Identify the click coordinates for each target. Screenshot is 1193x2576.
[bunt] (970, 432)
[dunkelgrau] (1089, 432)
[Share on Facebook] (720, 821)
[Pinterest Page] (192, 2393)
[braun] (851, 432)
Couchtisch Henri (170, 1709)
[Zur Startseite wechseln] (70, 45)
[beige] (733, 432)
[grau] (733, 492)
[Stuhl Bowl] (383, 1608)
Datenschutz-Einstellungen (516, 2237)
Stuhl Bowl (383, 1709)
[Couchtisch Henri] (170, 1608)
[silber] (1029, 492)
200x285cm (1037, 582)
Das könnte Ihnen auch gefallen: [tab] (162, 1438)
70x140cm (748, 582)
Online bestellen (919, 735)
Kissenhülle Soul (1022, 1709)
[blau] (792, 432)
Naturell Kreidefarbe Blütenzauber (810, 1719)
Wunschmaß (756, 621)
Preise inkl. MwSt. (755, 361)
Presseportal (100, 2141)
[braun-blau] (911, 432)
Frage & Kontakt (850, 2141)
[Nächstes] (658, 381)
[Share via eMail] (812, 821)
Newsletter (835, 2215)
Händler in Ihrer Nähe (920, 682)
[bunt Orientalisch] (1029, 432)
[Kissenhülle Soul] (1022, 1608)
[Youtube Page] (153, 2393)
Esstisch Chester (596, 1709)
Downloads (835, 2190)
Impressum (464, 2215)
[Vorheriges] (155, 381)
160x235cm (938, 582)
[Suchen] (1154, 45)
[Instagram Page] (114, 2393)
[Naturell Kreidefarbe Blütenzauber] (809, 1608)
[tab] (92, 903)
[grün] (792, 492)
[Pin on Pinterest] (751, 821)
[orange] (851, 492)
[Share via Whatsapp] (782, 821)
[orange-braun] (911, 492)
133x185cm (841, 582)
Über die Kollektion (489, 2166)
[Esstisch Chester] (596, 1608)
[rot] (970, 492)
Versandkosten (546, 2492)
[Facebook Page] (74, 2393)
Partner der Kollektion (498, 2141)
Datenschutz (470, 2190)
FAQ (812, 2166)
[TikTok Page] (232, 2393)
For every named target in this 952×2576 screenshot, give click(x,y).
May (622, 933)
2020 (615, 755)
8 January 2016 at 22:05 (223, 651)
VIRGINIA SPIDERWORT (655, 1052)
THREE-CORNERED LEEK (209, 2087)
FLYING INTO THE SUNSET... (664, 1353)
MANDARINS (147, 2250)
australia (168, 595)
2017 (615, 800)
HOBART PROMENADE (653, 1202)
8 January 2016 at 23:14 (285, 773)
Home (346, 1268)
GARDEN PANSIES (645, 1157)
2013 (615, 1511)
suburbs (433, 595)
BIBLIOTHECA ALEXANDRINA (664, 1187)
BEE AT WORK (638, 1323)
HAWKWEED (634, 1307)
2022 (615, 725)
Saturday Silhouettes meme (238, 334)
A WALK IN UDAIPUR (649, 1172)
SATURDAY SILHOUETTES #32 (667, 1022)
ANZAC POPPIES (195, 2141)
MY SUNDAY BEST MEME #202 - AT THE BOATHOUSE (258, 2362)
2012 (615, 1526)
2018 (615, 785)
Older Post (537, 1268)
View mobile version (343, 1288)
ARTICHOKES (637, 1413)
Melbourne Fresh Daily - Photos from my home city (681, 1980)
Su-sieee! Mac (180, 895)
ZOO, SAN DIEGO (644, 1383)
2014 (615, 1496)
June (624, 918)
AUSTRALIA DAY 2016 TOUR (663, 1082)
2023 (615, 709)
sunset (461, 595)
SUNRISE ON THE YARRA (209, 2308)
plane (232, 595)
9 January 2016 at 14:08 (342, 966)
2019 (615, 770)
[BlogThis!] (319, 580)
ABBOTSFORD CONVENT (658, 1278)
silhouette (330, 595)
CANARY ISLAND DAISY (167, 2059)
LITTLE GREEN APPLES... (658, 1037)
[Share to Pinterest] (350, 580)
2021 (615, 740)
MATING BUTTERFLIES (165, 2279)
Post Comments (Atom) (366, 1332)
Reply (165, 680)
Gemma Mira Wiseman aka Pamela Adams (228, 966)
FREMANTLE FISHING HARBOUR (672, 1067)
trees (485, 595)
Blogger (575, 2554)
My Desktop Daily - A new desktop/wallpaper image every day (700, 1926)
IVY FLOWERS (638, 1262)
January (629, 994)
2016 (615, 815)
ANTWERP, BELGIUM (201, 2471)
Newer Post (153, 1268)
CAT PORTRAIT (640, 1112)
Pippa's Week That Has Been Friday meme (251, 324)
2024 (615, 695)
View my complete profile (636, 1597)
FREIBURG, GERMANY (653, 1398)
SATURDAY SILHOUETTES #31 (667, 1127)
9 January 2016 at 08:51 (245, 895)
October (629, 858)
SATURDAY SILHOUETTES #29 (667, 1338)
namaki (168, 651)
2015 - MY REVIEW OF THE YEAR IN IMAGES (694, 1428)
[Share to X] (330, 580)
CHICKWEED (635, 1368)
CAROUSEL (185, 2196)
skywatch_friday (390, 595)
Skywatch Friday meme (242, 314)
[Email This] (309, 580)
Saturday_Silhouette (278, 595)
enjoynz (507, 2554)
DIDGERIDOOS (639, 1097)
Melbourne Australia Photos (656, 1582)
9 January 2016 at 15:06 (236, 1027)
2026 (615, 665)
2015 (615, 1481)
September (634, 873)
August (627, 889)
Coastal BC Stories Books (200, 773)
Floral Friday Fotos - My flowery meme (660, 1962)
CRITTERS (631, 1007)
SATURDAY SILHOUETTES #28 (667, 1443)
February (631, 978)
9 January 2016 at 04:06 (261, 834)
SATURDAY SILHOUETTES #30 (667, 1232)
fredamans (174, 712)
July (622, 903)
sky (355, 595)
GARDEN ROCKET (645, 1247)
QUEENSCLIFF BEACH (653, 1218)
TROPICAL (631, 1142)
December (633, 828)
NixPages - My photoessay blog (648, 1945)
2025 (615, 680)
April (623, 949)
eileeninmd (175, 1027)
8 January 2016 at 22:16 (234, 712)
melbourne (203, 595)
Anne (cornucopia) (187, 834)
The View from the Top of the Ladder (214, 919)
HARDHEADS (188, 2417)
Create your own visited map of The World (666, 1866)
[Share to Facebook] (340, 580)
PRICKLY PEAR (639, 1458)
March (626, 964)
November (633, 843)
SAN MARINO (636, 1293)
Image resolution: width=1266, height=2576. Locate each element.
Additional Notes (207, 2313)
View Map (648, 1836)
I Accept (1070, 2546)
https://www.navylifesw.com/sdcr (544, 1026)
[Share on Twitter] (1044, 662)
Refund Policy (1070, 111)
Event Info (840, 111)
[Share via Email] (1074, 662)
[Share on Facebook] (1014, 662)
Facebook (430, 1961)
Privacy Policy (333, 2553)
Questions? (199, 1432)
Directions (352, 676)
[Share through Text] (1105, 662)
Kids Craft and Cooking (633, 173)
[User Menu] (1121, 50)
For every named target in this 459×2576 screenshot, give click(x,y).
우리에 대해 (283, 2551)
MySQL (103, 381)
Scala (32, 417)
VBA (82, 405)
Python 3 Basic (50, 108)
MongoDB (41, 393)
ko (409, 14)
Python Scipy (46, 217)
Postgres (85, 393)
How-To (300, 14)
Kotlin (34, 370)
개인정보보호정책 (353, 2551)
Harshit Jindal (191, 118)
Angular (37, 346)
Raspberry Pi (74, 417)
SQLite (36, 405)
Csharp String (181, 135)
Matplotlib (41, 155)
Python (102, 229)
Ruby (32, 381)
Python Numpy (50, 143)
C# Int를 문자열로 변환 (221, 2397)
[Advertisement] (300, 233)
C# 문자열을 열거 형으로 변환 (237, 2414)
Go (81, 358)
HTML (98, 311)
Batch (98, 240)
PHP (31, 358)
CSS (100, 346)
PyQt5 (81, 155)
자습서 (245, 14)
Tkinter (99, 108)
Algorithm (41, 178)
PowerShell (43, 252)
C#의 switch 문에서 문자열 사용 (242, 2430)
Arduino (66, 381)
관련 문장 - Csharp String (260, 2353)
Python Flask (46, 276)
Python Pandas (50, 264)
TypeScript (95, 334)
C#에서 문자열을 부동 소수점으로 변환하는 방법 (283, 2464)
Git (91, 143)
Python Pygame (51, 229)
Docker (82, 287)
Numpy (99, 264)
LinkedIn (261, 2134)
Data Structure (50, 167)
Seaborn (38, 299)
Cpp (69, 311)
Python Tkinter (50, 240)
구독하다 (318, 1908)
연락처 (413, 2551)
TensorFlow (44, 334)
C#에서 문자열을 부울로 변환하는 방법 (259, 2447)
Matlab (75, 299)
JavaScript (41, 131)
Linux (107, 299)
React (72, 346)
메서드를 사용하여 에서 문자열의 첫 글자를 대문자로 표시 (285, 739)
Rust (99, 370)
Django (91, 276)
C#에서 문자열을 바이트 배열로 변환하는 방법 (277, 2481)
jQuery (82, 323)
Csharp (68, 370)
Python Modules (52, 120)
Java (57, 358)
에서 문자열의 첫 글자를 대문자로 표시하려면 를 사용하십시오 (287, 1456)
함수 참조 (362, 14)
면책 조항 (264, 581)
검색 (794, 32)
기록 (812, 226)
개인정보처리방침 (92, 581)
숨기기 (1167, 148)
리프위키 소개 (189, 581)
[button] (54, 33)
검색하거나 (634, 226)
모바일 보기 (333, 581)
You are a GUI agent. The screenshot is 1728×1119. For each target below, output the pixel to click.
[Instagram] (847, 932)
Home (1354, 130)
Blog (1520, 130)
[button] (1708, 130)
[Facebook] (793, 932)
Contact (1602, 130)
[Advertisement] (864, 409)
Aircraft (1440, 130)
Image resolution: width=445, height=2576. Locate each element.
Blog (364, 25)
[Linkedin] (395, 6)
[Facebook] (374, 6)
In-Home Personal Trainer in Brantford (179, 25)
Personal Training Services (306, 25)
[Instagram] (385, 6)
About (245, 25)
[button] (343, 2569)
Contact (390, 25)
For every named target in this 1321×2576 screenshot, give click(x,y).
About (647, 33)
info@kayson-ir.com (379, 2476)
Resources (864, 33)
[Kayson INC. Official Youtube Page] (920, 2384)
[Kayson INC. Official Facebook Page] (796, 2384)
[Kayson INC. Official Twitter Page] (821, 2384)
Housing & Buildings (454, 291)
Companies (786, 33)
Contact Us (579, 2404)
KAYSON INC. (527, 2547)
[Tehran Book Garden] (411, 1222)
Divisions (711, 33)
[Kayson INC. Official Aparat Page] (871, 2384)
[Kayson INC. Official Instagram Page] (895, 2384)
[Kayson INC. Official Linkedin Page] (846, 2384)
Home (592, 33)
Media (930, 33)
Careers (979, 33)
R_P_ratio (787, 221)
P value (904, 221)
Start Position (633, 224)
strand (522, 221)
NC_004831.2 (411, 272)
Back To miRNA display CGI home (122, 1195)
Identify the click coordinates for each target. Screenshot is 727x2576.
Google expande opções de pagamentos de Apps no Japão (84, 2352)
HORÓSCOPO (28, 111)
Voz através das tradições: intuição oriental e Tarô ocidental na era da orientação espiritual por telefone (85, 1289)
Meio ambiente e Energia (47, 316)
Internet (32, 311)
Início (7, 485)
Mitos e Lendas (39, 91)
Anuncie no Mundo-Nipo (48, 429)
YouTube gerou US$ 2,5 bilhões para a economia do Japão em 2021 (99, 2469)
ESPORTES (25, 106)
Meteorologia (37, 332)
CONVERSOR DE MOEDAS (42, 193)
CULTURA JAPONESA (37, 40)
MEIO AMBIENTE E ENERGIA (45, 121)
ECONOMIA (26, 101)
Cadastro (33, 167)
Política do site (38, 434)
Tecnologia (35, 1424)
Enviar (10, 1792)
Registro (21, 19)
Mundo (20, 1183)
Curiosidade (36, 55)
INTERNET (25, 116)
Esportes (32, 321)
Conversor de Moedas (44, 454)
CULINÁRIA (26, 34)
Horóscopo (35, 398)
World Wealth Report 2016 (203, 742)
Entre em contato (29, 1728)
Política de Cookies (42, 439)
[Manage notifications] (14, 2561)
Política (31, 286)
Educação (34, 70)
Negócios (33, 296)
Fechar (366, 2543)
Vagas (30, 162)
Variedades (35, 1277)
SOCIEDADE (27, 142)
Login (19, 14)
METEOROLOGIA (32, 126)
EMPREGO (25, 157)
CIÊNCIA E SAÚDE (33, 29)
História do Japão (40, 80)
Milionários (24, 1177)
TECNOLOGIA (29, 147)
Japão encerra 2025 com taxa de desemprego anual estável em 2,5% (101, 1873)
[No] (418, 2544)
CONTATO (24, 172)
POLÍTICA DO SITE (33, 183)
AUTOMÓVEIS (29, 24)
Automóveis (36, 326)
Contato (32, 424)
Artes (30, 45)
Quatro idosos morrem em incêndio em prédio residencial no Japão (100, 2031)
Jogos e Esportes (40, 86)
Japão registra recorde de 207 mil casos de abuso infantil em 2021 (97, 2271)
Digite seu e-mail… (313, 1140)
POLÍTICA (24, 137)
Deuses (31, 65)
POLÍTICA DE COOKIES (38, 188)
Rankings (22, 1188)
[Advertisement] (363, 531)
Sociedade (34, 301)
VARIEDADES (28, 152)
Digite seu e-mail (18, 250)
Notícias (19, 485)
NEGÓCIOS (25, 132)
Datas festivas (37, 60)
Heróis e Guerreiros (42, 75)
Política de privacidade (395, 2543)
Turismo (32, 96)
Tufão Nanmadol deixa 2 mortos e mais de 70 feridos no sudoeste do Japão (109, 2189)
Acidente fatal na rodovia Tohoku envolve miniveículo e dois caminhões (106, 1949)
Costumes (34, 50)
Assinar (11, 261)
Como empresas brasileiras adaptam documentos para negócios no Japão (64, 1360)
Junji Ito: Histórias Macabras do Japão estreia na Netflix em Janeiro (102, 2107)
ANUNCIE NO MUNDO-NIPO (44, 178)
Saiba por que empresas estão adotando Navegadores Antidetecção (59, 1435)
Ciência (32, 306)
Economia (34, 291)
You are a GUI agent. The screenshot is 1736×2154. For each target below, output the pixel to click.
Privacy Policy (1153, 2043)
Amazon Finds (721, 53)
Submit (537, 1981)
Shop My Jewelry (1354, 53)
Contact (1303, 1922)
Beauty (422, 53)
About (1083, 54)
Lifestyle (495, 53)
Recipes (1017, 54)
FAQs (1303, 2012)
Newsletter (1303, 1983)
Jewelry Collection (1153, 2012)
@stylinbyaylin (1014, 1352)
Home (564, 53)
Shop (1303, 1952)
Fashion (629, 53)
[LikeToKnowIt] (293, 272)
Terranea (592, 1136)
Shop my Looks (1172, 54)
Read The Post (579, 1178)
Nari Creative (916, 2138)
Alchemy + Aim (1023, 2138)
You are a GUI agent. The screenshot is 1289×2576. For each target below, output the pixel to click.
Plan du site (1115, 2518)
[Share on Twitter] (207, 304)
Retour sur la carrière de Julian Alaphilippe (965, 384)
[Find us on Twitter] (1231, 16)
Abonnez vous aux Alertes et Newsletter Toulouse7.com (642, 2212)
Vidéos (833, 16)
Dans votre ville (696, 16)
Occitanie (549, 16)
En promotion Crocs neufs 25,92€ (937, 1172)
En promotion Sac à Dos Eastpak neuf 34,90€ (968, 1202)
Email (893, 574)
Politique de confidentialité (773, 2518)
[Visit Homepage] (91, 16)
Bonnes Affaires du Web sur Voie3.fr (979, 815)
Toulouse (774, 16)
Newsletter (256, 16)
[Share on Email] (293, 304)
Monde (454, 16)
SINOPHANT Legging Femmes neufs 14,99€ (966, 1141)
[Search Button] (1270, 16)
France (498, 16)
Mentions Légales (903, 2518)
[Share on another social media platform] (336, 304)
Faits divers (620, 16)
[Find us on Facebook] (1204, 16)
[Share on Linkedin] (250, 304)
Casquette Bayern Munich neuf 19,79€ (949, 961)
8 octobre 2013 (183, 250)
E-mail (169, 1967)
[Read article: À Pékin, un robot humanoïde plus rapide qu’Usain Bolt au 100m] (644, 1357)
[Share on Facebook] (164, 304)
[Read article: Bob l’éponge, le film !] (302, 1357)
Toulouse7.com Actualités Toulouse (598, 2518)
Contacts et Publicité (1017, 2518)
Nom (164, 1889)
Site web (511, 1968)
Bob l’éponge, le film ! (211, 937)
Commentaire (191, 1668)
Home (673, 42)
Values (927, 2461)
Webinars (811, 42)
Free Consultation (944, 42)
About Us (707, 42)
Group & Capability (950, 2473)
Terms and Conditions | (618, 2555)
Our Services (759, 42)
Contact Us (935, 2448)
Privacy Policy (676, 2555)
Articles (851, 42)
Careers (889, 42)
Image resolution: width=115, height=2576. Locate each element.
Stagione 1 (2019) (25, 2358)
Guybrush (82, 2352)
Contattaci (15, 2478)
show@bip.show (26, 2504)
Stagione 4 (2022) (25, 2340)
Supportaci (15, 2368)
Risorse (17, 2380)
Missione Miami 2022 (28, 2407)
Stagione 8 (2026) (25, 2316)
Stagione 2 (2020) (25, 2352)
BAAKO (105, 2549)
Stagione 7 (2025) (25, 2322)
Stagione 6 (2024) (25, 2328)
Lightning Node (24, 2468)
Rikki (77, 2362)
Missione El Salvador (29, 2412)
• • • •
Your instructions
From the records above, print only the lines between the one holding "Go (81, 358)" and the one holding "Blog (364, 25)", inclusive, exactly as they stand.

Output of the task
Go (81, 358)
HTML (98, 311)
Batch (98, 240)
PHP (31, 358)
CSS (100, 346)
PyQt5 (81, 155)
자습서 (245, 14)
Tkinter (99, 108)
Algorithm (41, 178)
PowerShell (43, 252)
C#의 switch 문에서 문자열 사용 (242, 2430)
Arduino (66, 381)
관련 문장 - Csharp String (260, 2353)
Python Flask (46, 276)
Python Pandas (50, 264)
TypeScript (95, 334)
C#에서 문자열을 부동 소수점으로 변환하는 방법 (283, 2464)
Git (91, 143)
Python Pygame (51, 229)
Docker (82, 287)
Numpy (99, 264)
LinkedIn (261, 2134)
Data Structure (50, 167)
Seaborn (38, 299)
Cpp (69, 311)
Python Tkinter (50, 240)
구독하다 (318, 1908)
연락처 (413, 2551)
TensorFlow (44, 334)
C#에서 문자열을 부울로 변환하는 방법 (259, 2447)
Matlab (75, 299)
JavaScript (41, 131)
Linux (107, 299)
React (72, 346)
메서드를 사용하여 에서 문자열의 첫 글자를 대문자로 표시 (285, 739)
Rust (99, 370)
Django (91, 276)
C#에서 문자열을 바이트 배열로 변환하는 방법 (277, 2481)
jQuery (82, 323)
Csharp (68, 370)
Python Modules (52, 120)
Java (57, 358)
에서 문자열의 첫 글자를 대문자로 표시하려면 를 사용하십시오 (287, 1456)
함수 참조 (362, 14)
면책 조항 (264, 581)
검색 (794, 32)
기록 (812, 226)
개인정보처리방침 (92, 581)
숨기기 (1167, 148)
리프위키 소개 (189, 581)
[button] (54, 33)
검색하거나 (634, 226)
모바일 보기 (333, 581)
You are a GUI agent. The screenshot is 1728×1119. For each target below, output the pixel to click.
[Instagram] (847, 932)
Home (1354, 130)
Blog (1520, 130)
[button] (1708, 130)
[Facebook] (793, 932)
Contact (1602, 130)
[Advertisement] (864, 409)
Aircraft (1440, 130)
Image resolution: width=445, height=2576. Locate each element.
Blog (364, 25)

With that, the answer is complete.